- Provided records:
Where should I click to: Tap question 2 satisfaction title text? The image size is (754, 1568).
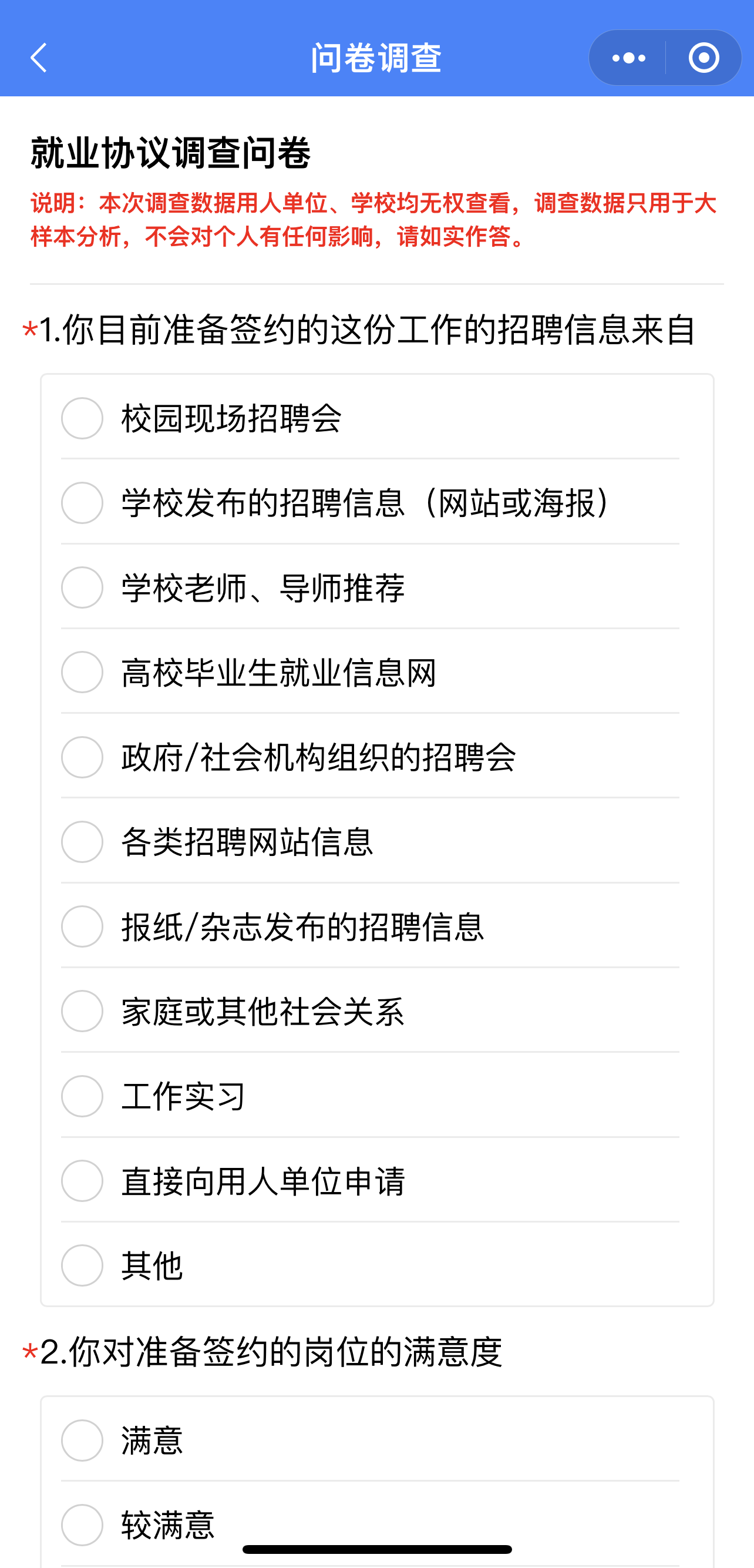[x=271, y=1352]
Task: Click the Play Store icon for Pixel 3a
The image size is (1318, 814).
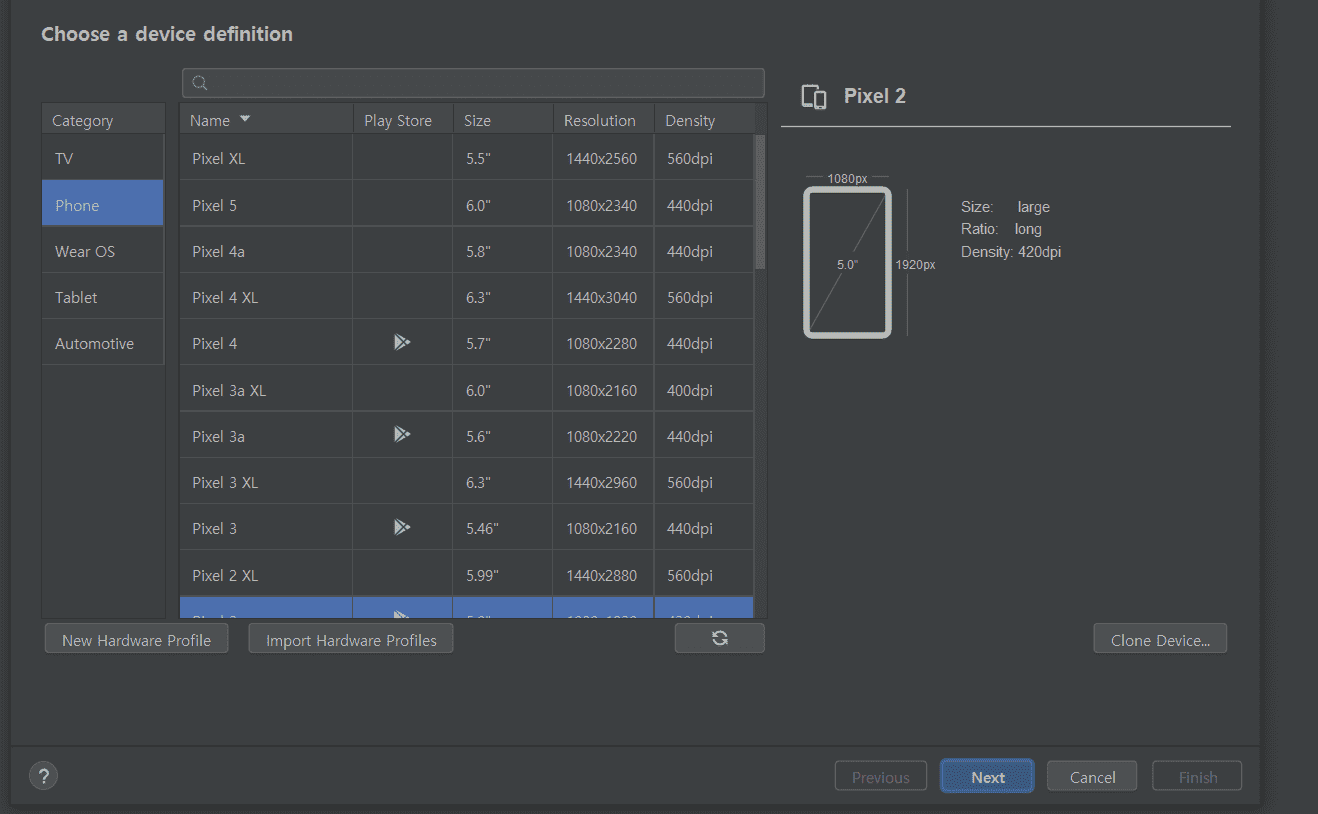Action: coord(401,435)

- What is required:
Images in the records must not be repeated; everything else should be returned exactly.

- Exercise result:
Where should I click to: Tap question 2 satisfaction title text? The image size is (754, 1568).
[x=271, y=1352]
Task: Click the Play Store icon for Pixel 3a
The image size is (1318, 814).
Action: coord(401,435)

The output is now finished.